### Text
Finally, as a reminder, the Vermont Bar Association adopted Guidelines of Professional Courtesy in 1989.  Here they are:

Guidelines of Professional Courtesy
 
  • In fulfilling his or her primary duty to the client, a lawyer must be ever conscious of the broader duty to the legal system.

 

  •  A lawyer should act with candor, diligence and utmost respect.
  • A lawyer should act with courtesy and cooperation, which are necessary for the efficient administration of our system of laws.
  • A lawyer should act with personal dignity and professional integrity.
  • Lawyers should treat each other, their clients, the opposing parties, the courts, and members of the public with courtesy and civility and conduct themselves in a professional manner at all times.
  • A client has no right to demand that counsel abuse the opposite party or indulge in offensive conduct. A lawyer shall always treat adverse witnesses and parties with fairness and due consideration.
  • In adversary proceedings, clients are litigants and though ill feelings may exist between clients, such ill feelings should not influence a lawyer’s conduct, attitude, or demeanortowards opposing lawyers.

### Stated exercise
Continue the list of professional courtesy guidelines with the items that would come after the last one shown. The data after this text comes from a separate source.

### Given data
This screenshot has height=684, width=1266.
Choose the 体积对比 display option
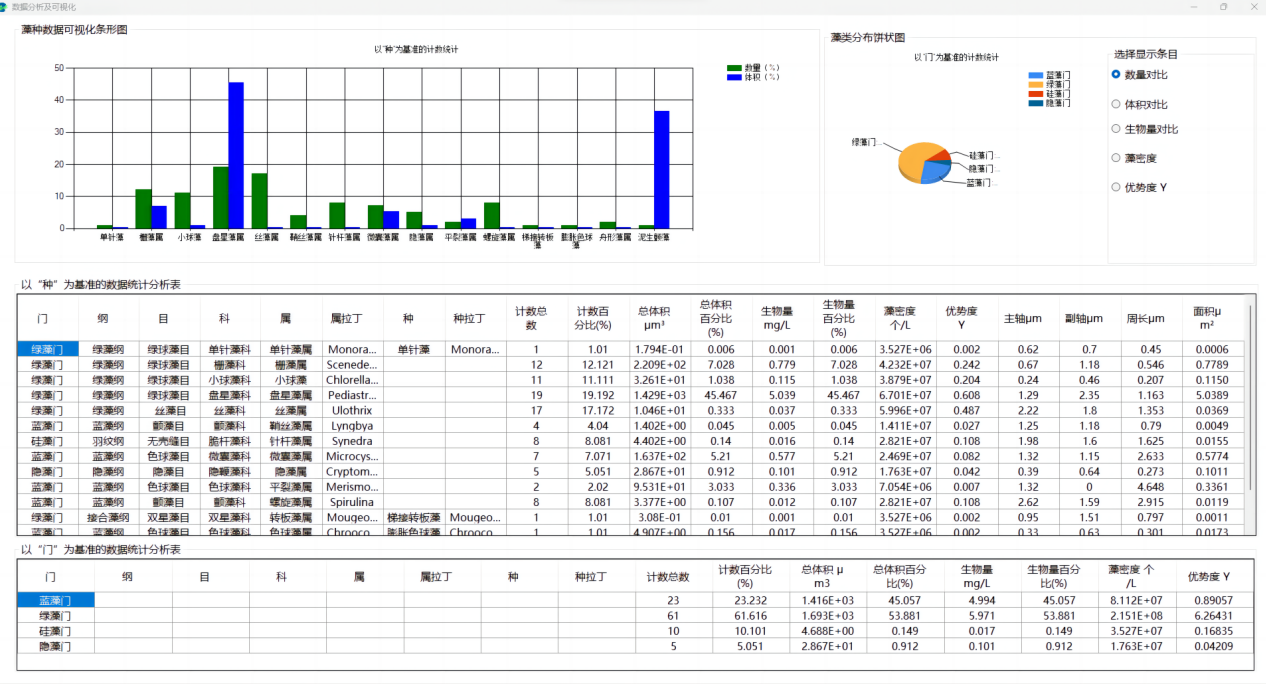pyautogui.click(x=1116, y=104)
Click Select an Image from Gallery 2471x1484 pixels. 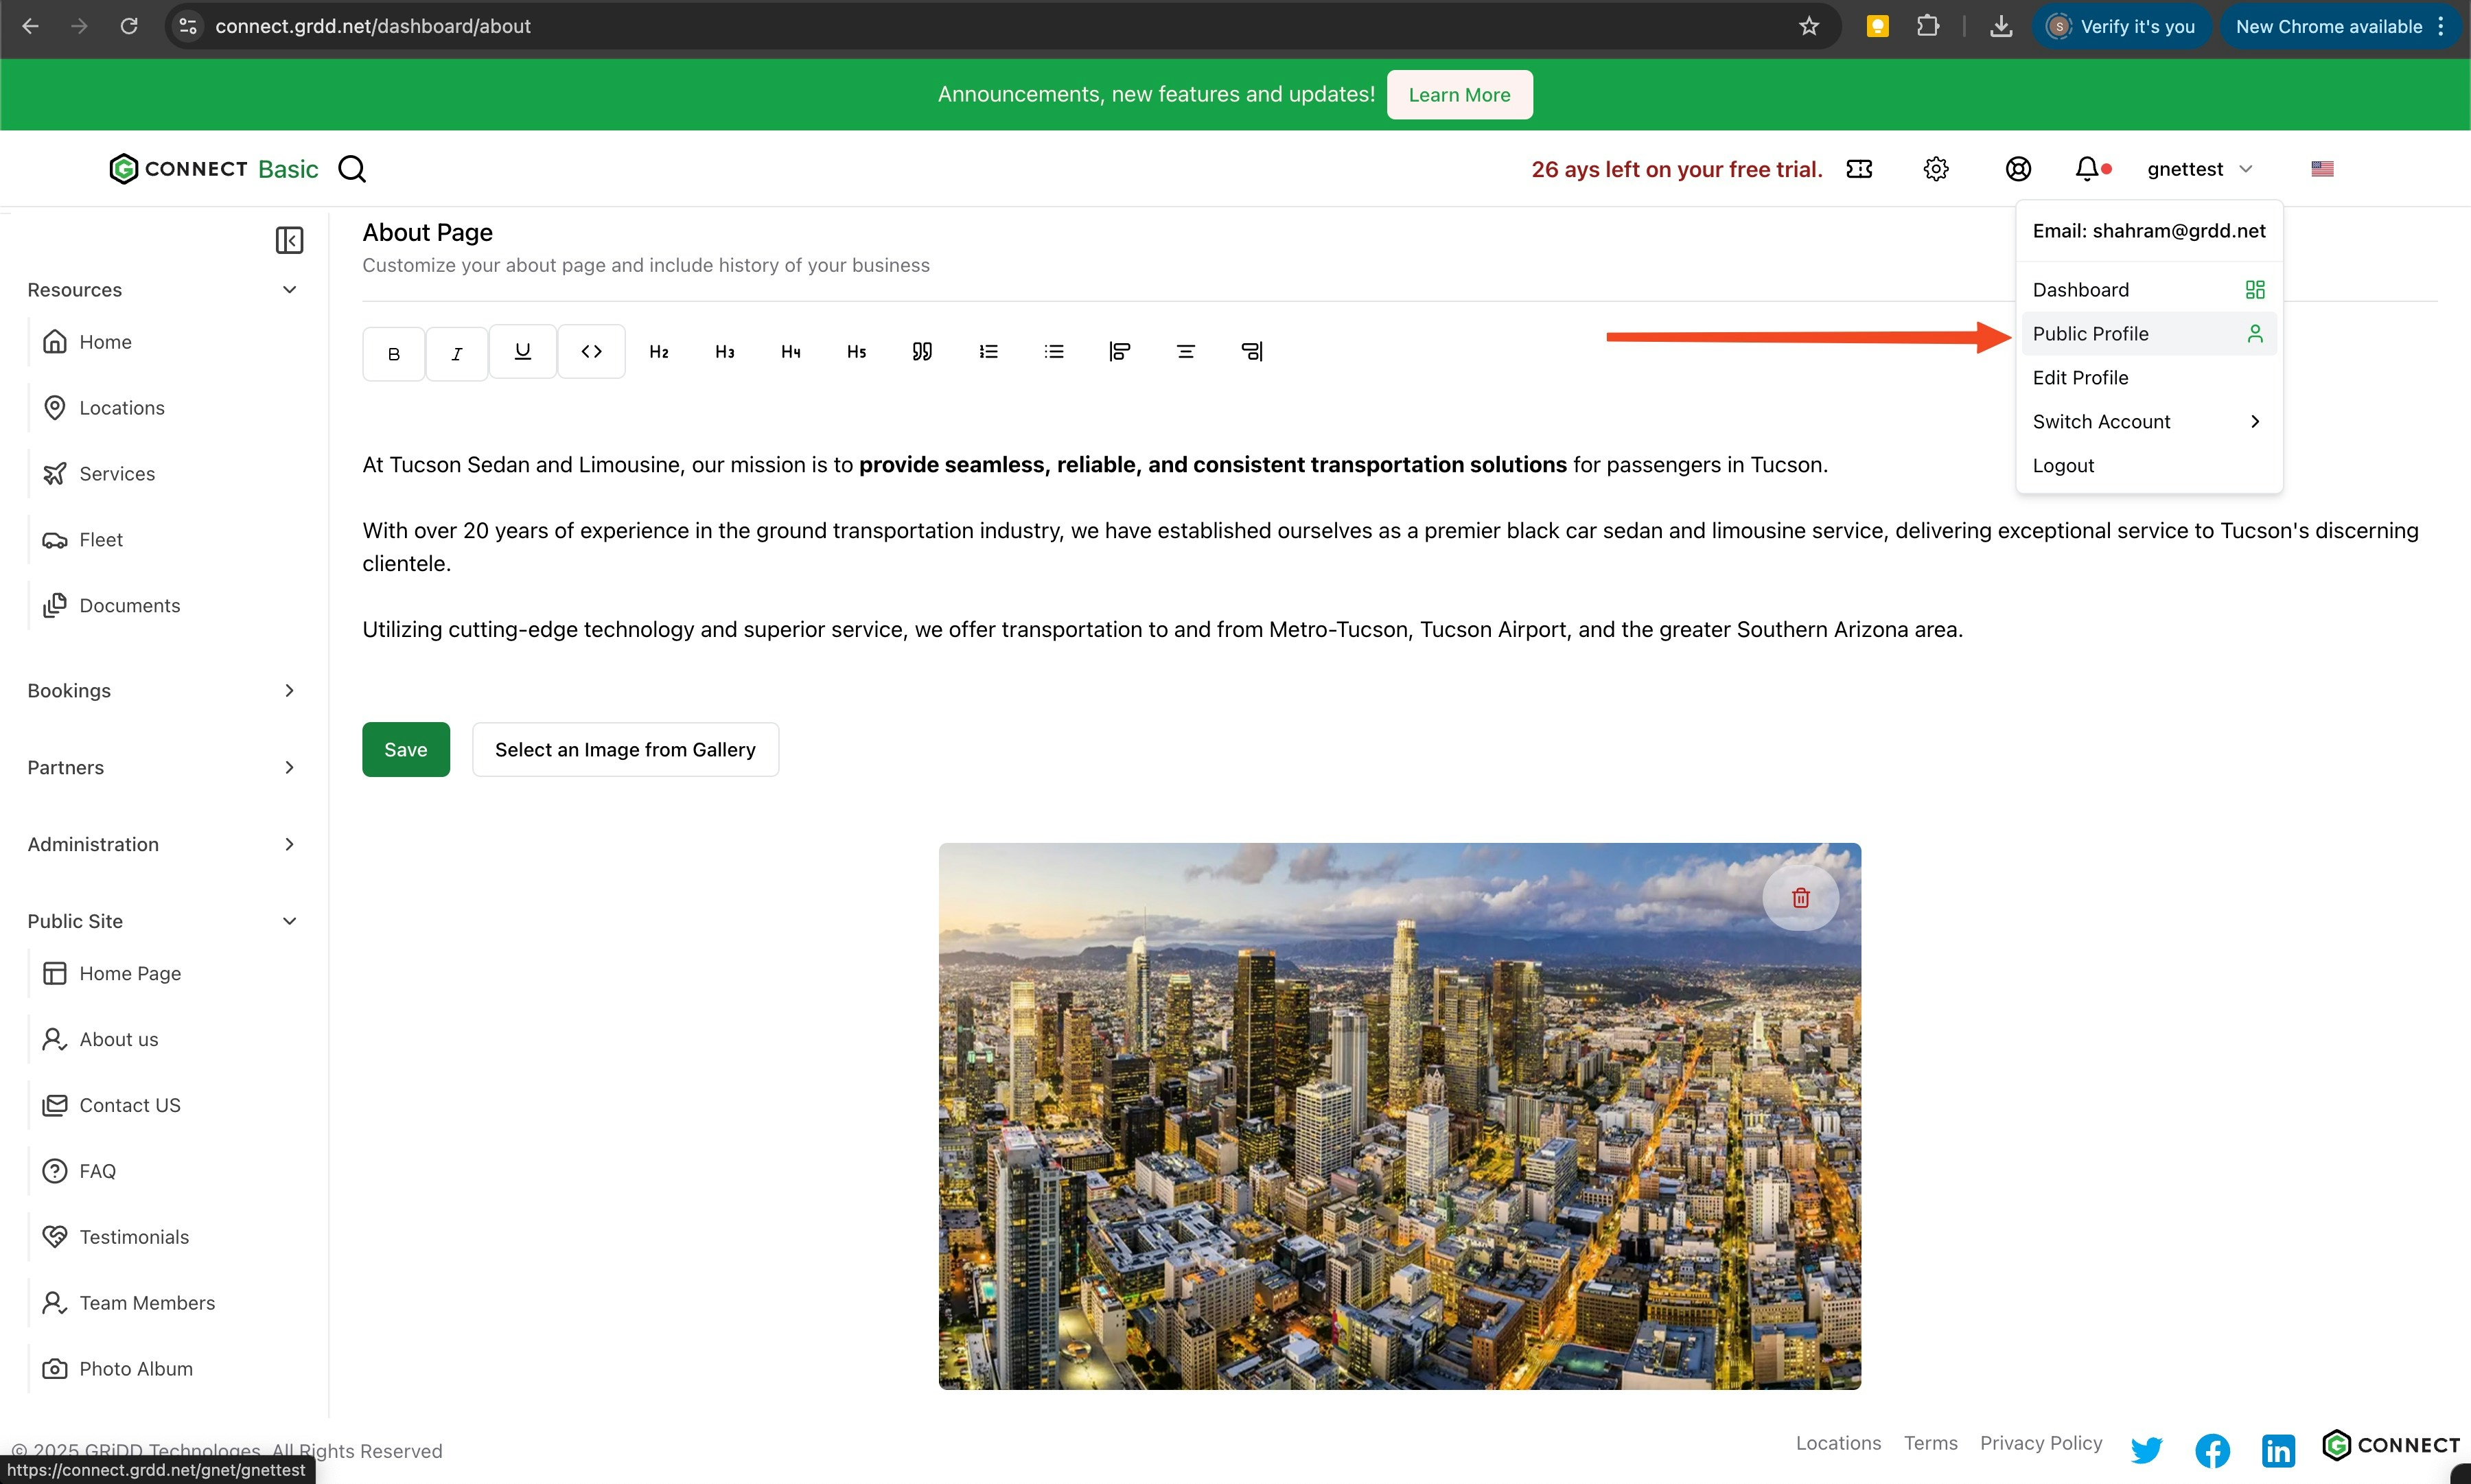point(625,749)
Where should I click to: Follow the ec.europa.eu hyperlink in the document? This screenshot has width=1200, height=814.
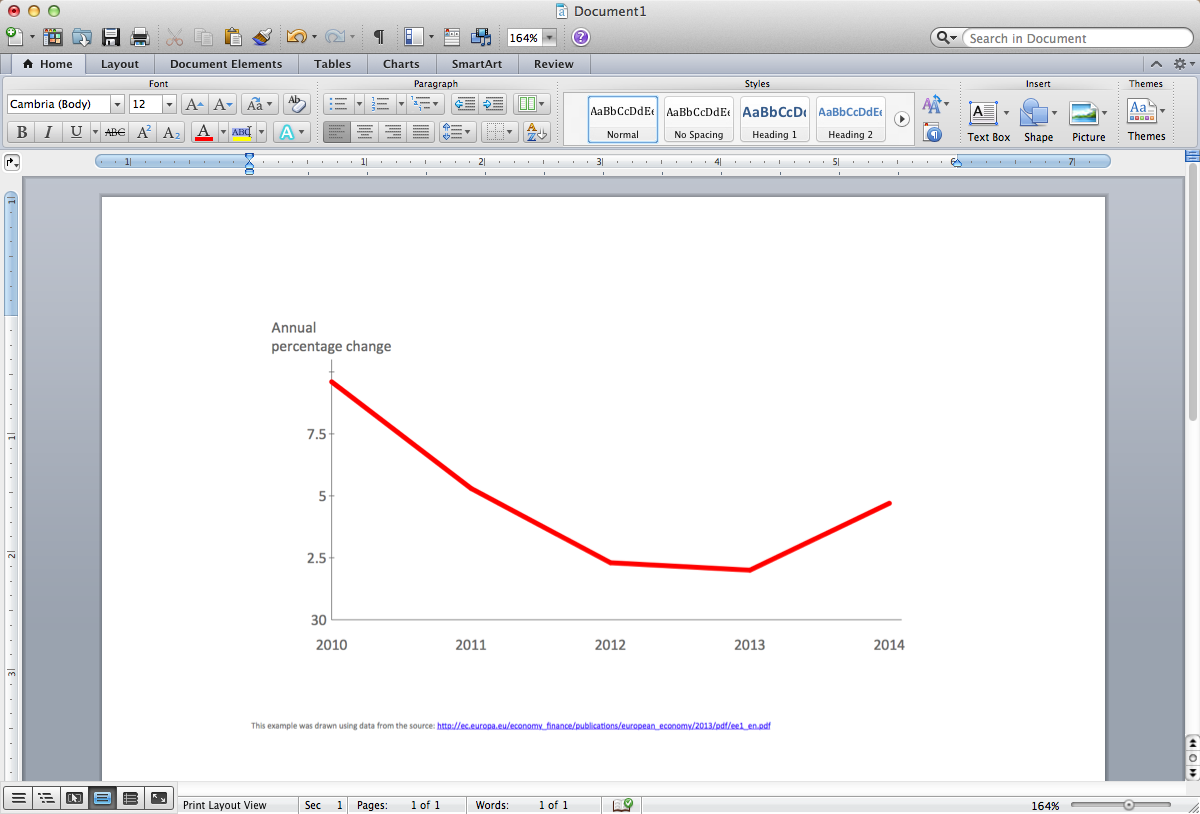pos(604,725)
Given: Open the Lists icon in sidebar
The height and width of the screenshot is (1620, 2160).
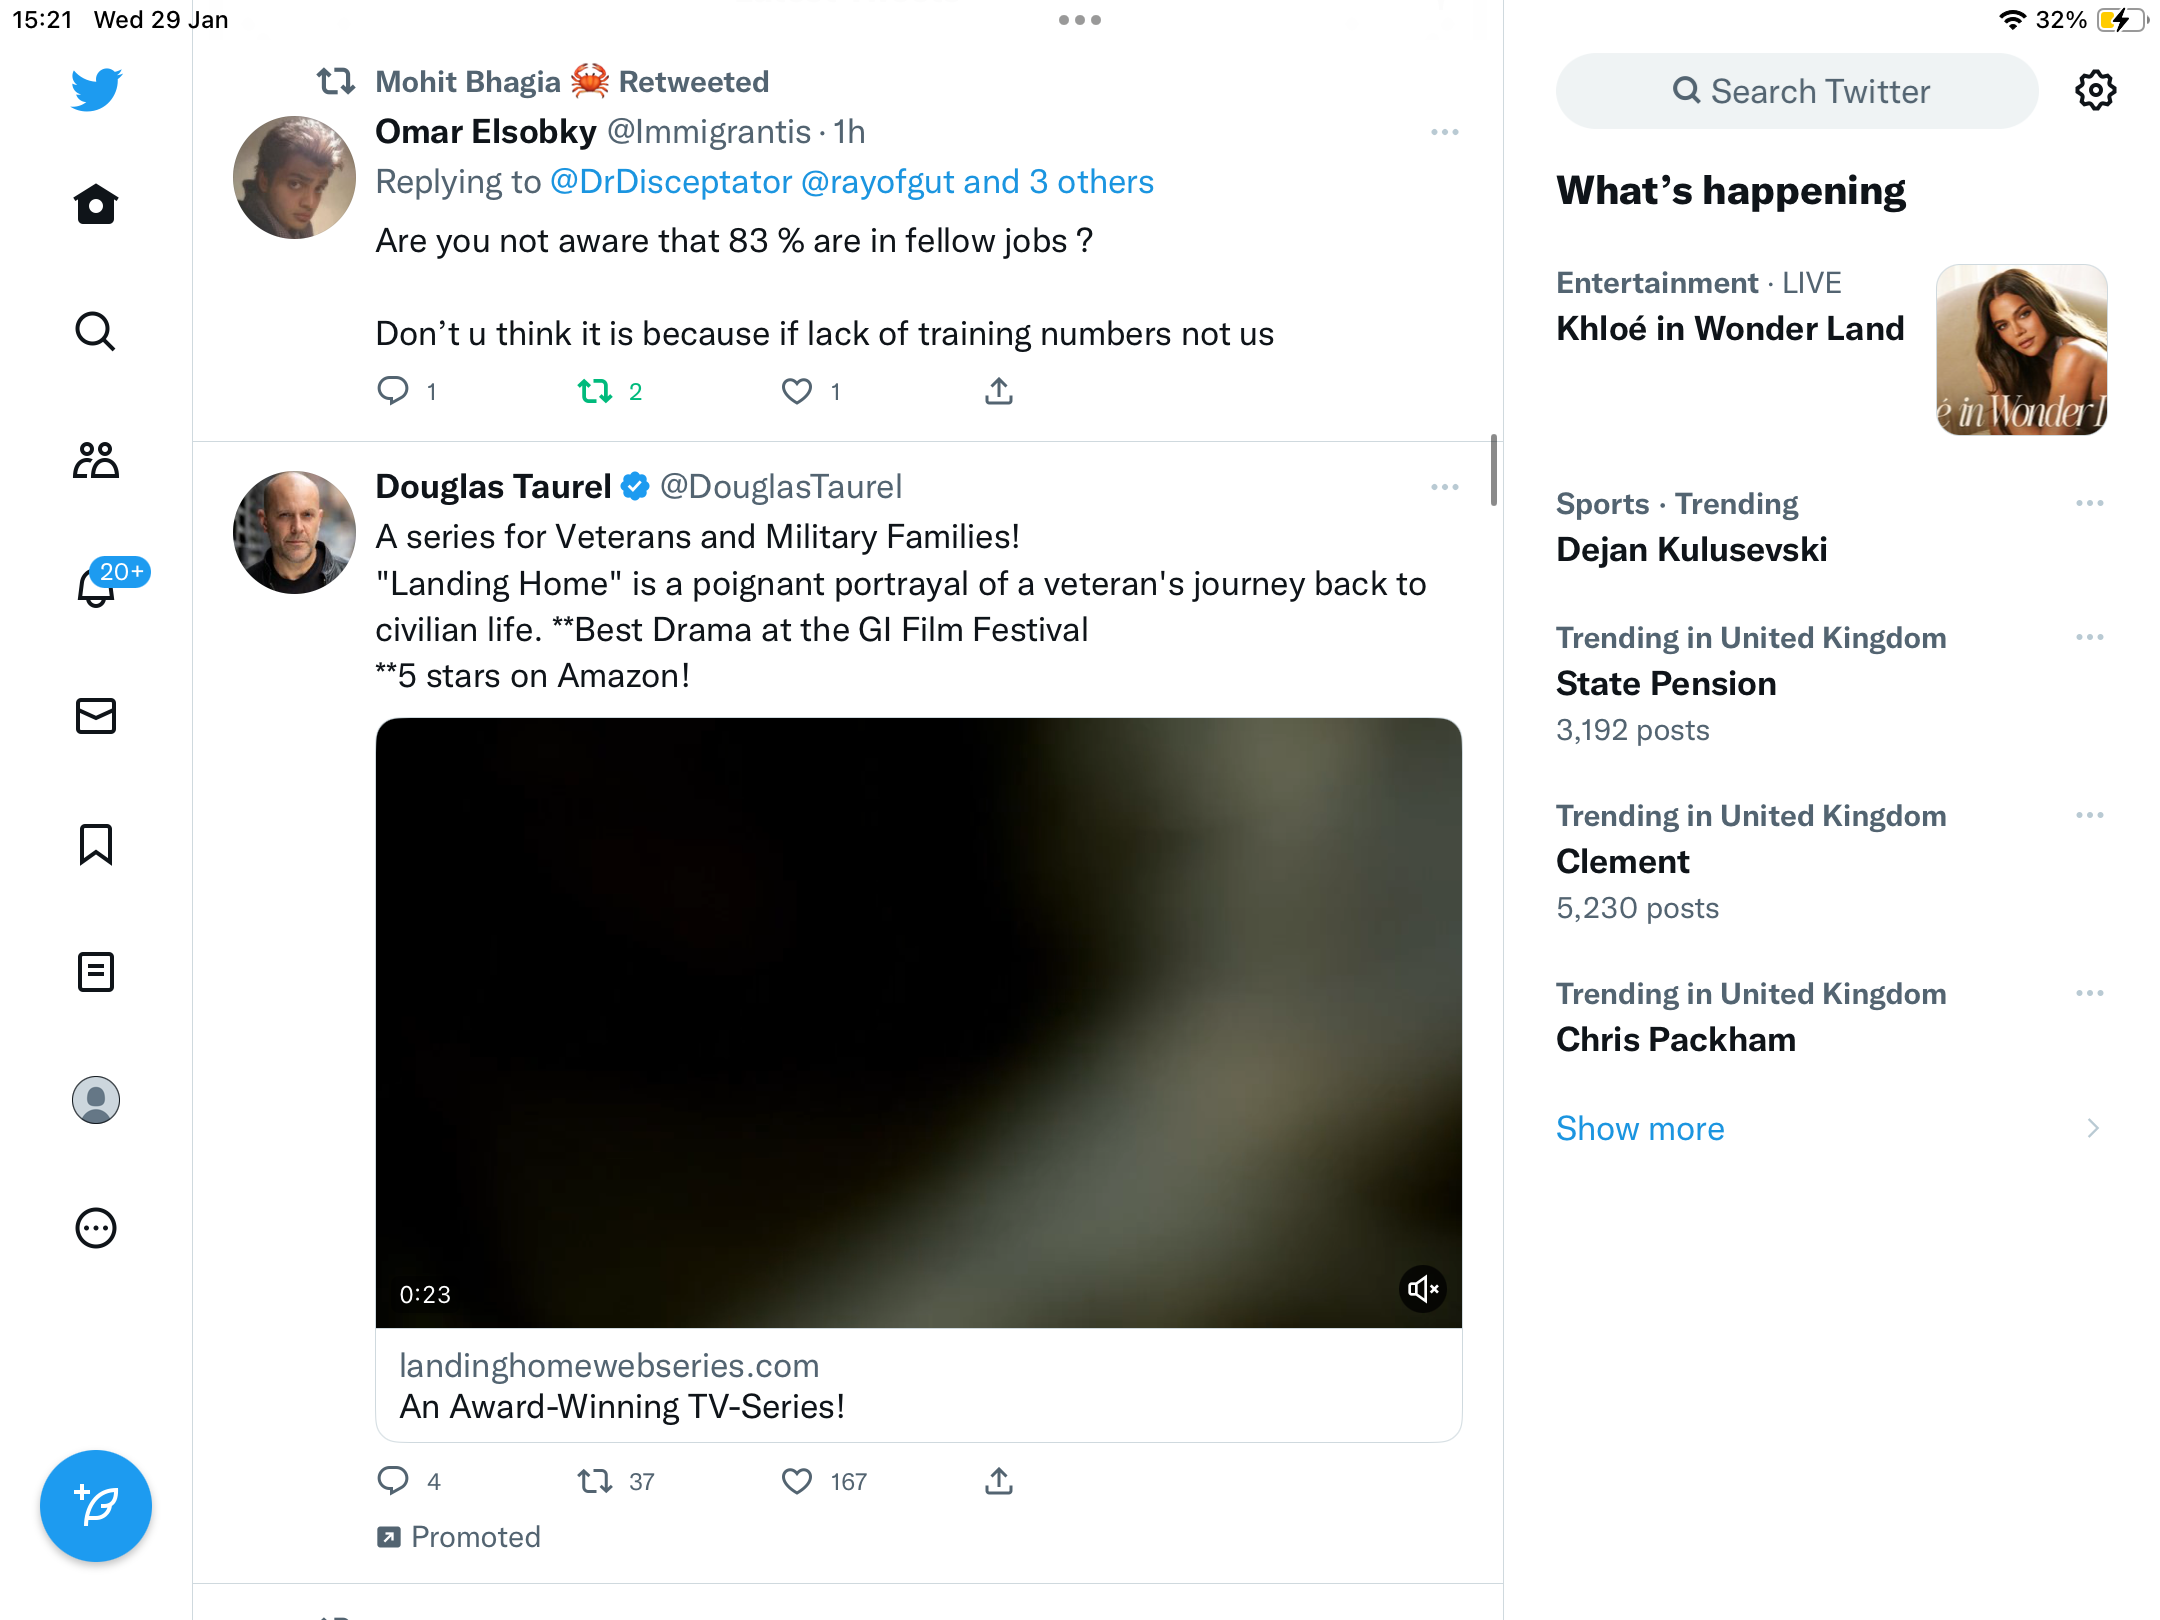Looking at the screenshot, I should click(x=96, y=972).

### Task output
  • A lawyer should not harass opposing counsel or counsel’s clients.
  • Lawyers should be punctual in communications with others and in honoring scheduled appearances. Neglect and tardiness are demeaning to fellow lawyers and to the legal system.
  • If a fellow attorney makes a just request for cooperation, or seeks scheduling accommodation, a lawyer shall not arbitrarily or unreasonably withhold consent.
  • Effective advocacy does not require antagonistic or obnoxious behavior. Lawyers should adhere to the higher standard of conduct which judges, fellow attorneys, clients, and the public may rightfully expect.